─── LISTED ENTRIES ───

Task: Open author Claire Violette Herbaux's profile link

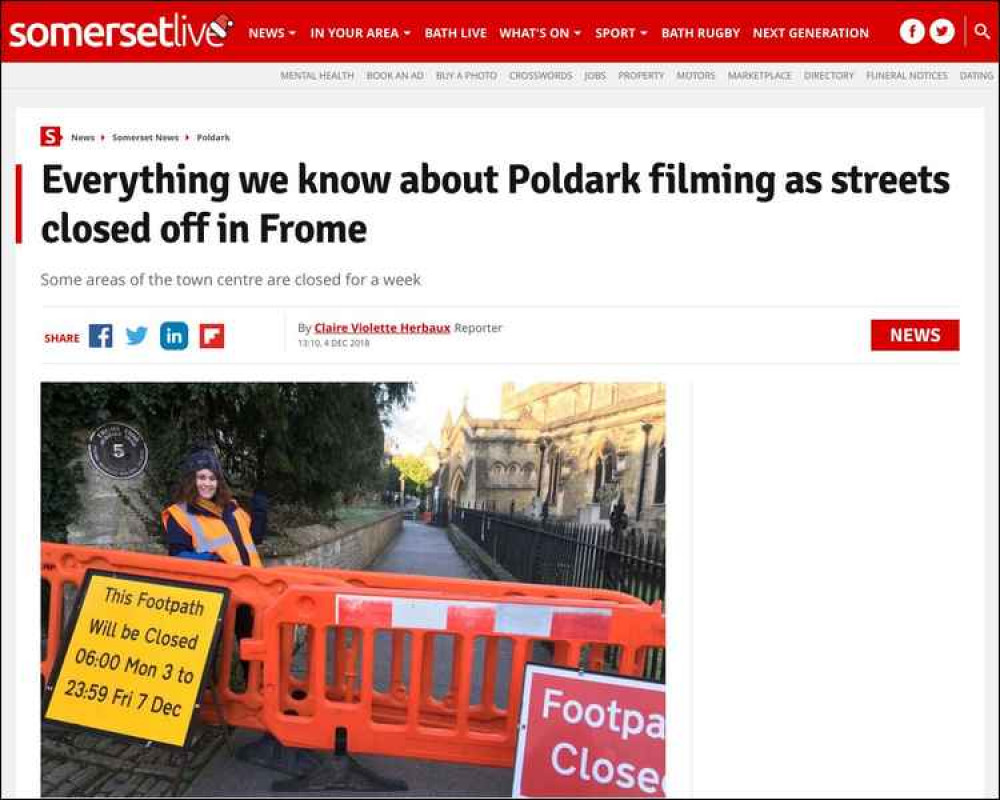Action: coord(382,328)
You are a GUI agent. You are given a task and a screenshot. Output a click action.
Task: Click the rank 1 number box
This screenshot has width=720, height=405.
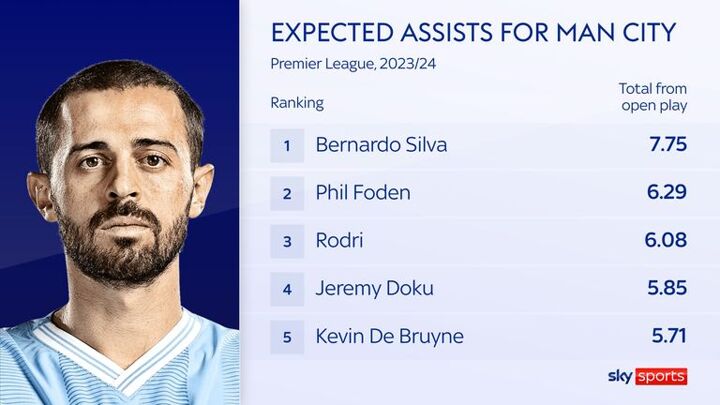tap(287, 145)
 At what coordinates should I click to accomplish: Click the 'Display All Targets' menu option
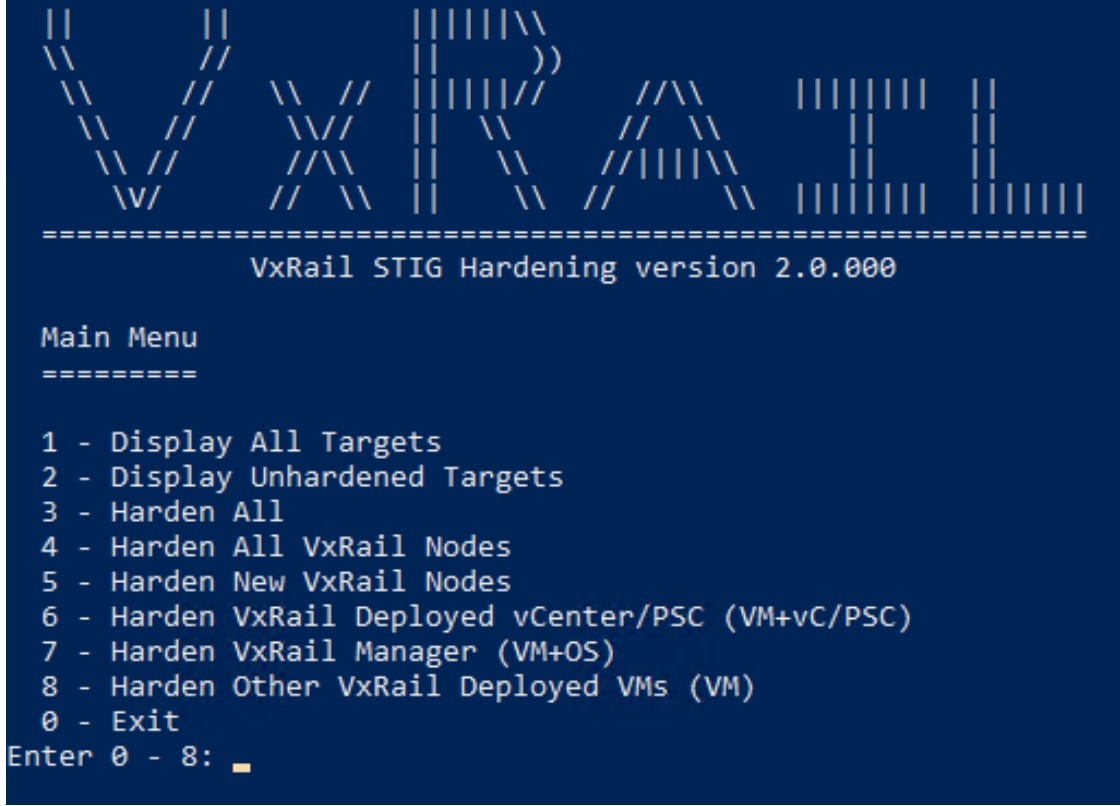pyautogui.click(x=242, y=440)
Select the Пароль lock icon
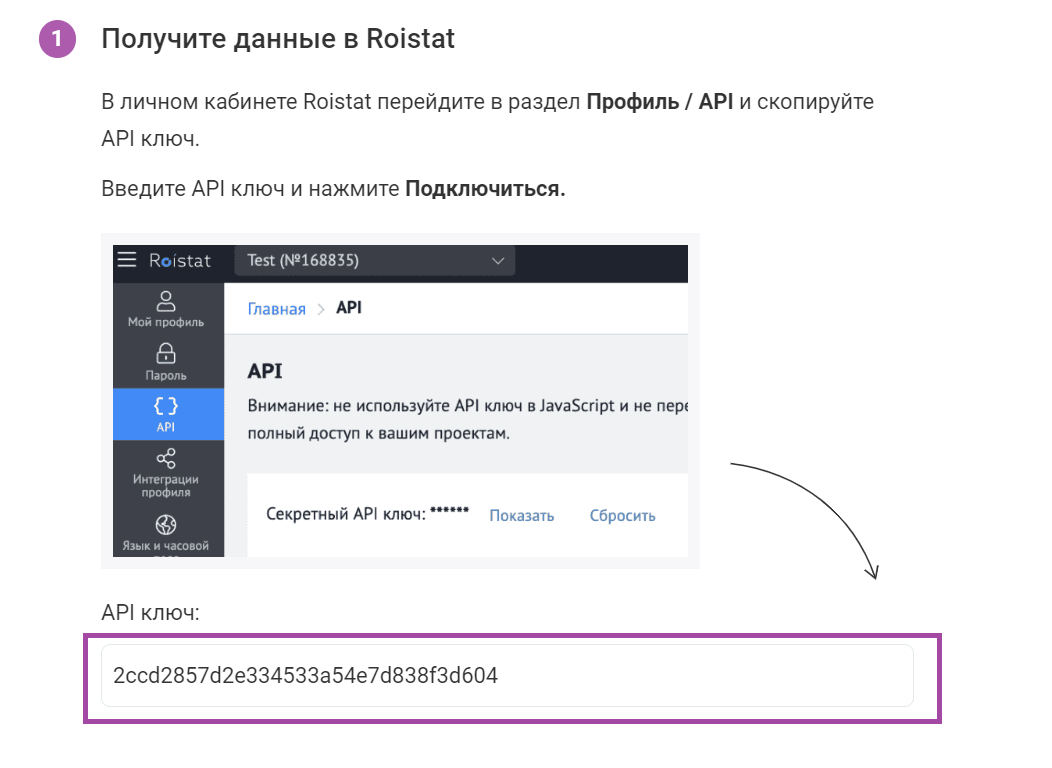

───

WHAT THE EXERCISE ASKS: Copy out nothing but the lines from the beginning of the records through the one that contains "Task: Click the rank 1 number box". Skip the pictures.

SOLVED PROBLEM:
Task: Open author Claire Violette Herbaux's profile link

Action: coord(382,328)
You are a GUI agent. You are given a task and a screenshot. Output a click action.
Task: Click the rank 1 number box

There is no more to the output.